- [Work item]
Repeat the lines below exactly as they appear, but leave out the images.

BEGIN Excerpted records

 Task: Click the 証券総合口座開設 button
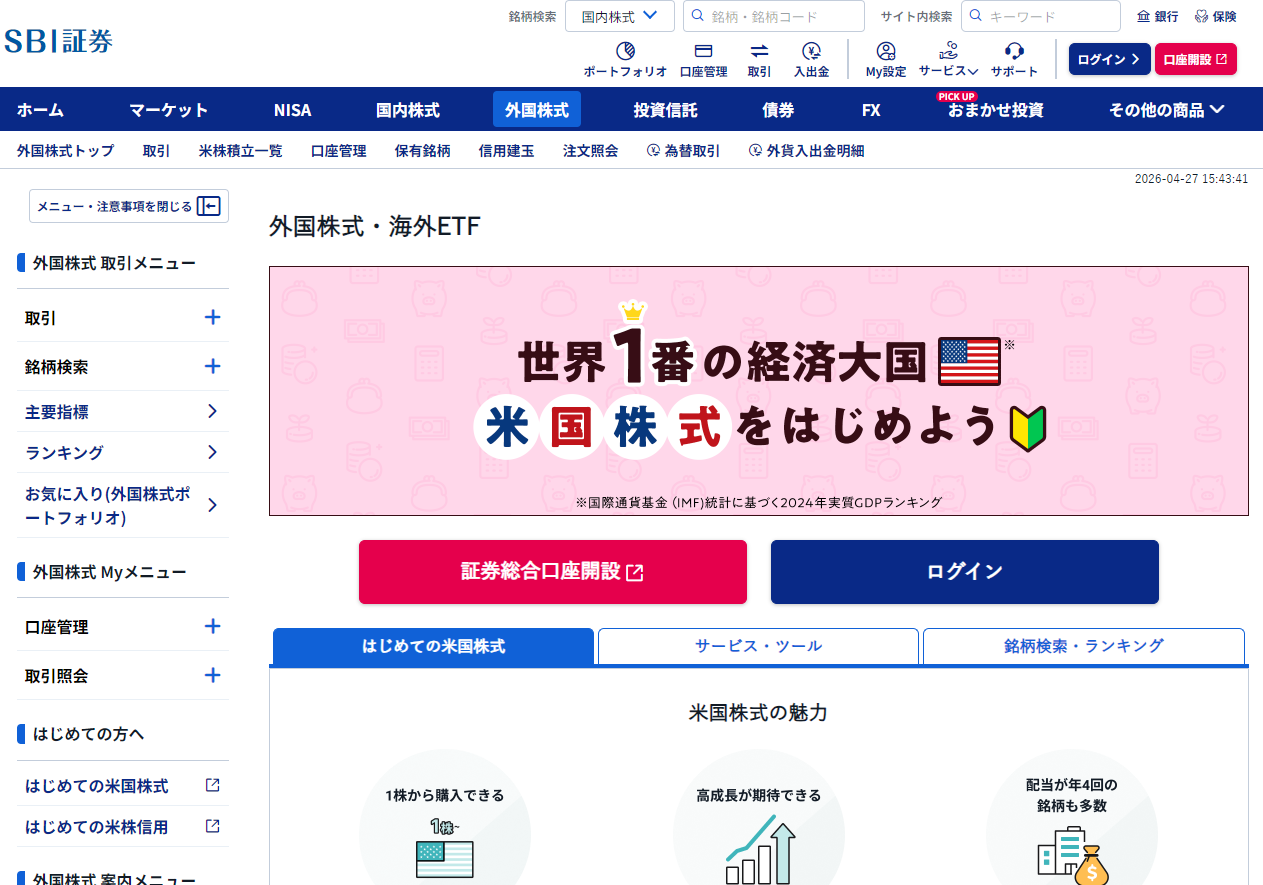click(x=552, y=571)
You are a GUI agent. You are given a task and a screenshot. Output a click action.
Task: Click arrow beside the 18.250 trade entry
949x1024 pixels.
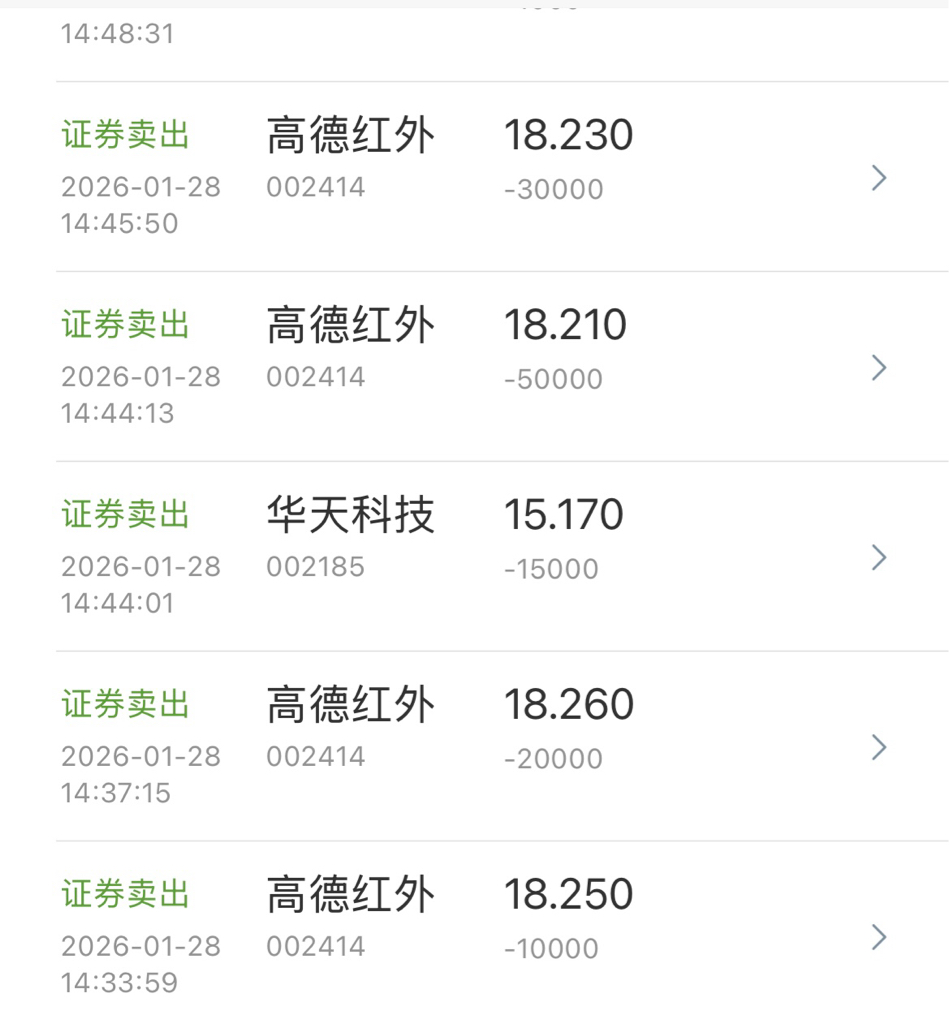(x=878, y=937)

END Excerpted records

- [Reply]
 Task: Click the 証券総合口座開設 button
click(x=552, y=571)
You are a GUI agent. You are given a task and a screenshot. Output a click action.
Task: Click arrow beside the 18.250 trade entry
949x1024 pixels.
(x=878, y=937)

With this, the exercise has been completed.